Dataset items:
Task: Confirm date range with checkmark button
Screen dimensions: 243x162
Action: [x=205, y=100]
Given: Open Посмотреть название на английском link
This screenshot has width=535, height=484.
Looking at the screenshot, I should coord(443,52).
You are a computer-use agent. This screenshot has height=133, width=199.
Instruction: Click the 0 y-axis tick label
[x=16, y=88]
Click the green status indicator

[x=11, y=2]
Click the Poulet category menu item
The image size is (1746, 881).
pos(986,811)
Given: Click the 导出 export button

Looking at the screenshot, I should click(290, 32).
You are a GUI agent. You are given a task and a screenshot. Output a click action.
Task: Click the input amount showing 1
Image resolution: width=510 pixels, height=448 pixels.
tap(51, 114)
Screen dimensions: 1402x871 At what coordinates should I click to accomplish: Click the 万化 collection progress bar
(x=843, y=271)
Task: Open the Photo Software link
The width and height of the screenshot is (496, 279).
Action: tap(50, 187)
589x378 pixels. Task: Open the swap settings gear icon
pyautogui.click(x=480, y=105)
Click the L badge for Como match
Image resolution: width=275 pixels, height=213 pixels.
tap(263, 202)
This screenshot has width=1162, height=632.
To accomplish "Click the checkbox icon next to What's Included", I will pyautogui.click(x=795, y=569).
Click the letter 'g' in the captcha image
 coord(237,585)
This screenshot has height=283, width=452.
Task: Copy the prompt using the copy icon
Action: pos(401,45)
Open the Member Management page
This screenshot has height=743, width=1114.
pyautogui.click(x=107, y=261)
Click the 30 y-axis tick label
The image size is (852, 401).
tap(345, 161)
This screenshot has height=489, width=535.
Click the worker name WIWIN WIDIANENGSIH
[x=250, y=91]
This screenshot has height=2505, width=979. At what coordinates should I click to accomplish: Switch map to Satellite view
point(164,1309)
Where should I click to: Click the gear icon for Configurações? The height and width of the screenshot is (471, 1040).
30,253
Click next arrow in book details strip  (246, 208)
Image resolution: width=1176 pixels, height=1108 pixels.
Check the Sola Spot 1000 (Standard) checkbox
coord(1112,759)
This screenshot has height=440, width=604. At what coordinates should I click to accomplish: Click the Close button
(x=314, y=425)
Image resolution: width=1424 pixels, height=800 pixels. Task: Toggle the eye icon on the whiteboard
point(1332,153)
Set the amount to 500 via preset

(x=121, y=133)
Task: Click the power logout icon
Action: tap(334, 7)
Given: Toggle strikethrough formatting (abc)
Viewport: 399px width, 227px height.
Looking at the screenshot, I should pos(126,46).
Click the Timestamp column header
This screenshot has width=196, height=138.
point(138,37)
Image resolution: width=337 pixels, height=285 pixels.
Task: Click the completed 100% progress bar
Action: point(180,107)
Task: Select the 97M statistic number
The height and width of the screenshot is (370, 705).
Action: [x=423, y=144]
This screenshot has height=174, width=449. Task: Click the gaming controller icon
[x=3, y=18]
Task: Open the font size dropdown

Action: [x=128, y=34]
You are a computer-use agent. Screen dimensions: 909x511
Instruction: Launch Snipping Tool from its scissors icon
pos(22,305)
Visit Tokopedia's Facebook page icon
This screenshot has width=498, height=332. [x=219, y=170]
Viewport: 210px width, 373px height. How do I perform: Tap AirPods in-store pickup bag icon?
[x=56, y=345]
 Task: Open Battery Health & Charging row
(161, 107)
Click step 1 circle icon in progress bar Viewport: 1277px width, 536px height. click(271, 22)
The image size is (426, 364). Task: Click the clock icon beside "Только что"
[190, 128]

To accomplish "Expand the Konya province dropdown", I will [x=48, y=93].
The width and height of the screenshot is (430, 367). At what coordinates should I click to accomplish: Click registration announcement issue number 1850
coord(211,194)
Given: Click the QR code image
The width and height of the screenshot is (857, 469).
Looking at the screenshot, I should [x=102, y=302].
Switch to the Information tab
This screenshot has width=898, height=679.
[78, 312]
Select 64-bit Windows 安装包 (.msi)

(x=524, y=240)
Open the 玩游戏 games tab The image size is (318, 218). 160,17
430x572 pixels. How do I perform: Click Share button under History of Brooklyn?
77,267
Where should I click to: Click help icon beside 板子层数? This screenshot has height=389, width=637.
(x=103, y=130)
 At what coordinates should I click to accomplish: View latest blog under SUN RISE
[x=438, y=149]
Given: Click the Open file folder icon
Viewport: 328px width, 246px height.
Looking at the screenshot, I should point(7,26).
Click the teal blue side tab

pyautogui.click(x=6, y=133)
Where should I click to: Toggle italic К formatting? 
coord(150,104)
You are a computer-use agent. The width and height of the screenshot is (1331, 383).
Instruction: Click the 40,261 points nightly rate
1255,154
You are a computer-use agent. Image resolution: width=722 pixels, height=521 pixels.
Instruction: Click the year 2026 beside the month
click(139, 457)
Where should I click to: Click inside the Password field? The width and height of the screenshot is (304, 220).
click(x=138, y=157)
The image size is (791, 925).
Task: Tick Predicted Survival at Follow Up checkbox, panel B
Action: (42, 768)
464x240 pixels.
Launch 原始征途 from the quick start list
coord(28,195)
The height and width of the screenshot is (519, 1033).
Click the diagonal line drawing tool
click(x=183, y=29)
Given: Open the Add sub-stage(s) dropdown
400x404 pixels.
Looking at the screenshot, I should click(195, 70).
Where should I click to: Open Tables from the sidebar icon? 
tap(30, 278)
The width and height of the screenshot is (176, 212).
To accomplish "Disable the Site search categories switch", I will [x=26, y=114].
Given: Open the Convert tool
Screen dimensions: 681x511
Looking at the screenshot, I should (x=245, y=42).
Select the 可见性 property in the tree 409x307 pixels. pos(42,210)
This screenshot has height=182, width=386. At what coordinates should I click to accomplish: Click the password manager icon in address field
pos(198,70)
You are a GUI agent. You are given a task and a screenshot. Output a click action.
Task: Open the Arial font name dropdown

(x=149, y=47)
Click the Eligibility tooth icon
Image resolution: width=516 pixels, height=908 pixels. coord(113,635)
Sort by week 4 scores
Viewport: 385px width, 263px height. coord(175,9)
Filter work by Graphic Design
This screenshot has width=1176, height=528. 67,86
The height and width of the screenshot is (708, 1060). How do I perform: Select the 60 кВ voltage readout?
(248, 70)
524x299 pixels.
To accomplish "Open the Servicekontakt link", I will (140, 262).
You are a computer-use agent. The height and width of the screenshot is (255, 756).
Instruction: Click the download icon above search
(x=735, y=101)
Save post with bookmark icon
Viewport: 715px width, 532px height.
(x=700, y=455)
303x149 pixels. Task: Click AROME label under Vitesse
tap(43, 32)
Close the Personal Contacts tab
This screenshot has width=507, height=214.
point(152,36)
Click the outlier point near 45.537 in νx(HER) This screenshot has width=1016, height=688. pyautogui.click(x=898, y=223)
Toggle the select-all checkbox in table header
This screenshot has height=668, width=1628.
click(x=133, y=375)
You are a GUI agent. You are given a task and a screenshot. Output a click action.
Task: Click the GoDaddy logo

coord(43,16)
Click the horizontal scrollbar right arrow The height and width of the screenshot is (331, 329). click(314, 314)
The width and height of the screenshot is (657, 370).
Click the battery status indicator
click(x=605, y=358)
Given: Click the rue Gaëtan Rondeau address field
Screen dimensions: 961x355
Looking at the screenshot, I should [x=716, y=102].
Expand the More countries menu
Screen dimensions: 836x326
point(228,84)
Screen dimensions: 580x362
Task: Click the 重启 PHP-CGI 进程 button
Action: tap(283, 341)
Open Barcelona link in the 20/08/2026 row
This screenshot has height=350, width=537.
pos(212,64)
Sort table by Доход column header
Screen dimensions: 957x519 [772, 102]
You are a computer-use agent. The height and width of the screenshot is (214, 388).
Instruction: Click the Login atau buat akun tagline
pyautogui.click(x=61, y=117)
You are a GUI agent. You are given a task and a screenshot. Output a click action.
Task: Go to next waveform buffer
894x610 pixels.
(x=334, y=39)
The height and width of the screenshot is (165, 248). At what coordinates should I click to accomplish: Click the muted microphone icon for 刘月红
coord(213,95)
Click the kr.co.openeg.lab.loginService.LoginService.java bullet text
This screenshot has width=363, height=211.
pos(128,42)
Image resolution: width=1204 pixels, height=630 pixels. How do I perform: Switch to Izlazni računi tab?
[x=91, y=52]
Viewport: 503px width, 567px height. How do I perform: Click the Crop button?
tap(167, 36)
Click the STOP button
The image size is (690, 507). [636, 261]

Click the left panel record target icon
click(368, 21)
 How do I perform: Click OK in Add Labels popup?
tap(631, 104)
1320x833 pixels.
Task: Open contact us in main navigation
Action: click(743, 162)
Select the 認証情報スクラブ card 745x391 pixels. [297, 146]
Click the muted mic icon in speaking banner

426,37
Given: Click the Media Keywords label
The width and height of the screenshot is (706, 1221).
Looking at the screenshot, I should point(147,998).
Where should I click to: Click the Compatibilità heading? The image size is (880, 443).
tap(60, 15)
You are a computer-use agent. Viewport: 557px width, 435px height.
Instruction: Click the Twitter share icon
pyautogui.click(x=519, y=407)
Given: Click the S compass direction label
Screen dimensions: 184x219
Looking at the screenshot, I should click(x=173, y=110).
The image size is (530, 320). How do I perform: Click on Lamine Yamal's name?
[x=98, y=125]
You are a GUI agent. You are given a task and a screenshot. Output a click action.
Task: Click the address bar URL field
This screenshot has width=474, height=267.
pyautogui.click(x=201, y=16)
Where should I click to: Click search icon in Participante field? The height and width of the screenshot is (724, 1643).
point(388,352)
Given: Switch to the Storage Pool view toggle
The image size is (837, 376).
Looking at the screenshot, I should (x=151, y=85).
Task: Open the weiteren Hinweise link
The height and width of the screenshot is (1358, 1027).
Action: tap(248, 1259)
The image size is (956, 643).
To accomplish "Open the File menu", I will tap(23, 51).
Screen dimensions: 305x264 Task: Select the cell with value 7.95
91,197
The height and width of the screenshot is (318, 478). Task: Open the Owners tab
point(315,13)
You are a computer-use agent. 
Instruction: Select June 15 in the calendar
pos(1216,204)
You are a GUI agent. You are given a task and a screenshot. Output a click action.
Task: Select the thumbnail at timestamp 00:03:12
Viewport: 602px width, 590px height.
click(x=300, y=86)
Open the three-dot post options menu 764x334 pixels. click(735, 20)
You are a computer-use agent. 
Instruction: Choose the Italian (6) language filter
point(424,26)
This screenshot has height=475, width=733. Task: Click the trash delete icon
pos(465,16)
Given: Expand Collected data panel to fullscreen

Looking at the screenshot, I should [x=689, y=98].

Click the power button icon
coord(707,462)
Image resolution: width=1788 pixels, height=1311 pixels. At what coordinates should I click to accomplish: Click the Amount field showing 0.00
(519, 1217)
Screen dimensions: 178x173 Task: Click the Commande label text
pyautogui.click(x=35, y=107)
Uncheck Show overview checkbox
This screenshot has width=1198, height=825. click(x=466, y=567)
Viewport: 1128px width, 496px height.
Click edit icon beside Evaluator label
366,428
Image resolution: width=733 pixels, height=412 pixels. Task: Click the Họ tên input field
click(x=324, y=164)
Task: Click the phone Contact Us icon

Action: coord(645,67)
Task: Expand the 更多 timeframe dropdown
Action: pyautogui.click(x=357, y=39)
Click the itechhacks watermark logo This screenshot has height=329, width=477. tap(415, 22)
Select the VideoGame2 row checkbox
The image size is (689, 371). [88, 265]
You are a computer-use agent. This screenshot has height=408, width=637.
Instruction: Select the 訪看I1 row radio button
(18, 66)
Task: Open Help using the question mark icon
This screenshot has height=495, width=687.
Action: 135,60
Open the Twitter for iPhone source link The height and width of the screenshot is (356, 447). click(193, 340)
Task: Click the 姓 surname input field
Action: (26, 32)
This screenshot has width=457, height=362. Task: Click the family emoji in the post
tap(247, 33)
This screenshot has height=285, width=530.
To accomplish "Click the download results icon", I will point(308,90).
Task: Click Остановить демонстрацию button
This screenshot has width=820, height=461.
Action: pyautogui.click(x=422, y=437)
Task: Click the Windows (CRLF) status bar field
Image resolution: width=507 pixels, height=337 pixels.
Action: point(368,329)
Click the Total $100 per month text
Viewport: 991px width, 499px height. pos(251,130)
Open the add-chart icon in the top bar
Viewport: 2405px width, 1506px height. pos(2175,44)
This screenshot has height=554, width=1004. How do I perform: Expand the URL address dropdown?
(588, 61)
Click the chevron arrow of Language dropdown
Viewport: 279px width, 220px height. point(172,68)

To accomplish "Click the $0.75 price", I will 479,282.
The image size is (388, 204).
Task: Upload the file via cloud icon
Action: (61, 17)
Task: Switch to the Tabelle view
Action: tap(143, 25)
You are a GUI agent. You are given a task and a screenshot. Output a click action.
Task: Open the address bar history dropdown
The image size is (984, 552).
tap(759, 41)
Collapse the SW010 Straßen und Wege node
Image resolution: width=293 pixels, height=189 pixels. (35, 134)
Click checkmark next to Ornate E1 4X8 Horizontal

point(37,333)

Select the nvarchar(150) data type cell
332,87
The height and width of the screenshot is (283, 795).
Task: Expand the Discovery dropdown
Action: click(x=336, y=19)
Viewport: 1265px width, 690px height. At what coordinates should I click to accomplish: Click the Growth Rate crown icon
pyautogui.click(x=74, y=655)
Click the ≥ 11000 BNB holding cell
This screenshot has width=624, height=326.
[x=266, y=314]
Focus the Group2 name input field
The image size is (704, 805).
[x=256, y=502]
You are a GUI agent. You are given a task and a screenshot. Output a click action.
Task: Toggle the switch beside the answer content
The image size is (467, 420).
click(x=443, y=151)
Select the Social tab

Exercise directions: The answer must consist solely of the lines from the first line of the data to the line holding "Task: Click the input amount showing 1", each given again exactly.

Output for this task:
Task: Confirm date range with checkmark button
Screen dimensions: 243x162
Action: [x=205, y=100]
Given: Open Посмотреть название на английском link
This screenshot has width=535, height=484.
Looking at the screenshot, I should coord(443,52).
You are a computer-use agent. This screenshot has height=133, width=199.
Instruction: Click the 0 y-axis tick label
[x=16, y=88]
Click the green status indicator

[x=11, y=2]
Click the Poulet category menu item
The image size is (1746, 881).
pos(986,811)
Given: Click the 导出 export button

Looking at the screenshot, I should click(290, 32).
You are a GUI agent. You are given a task and a screenshot. Output a click action.
Task: Click the input amount showing 1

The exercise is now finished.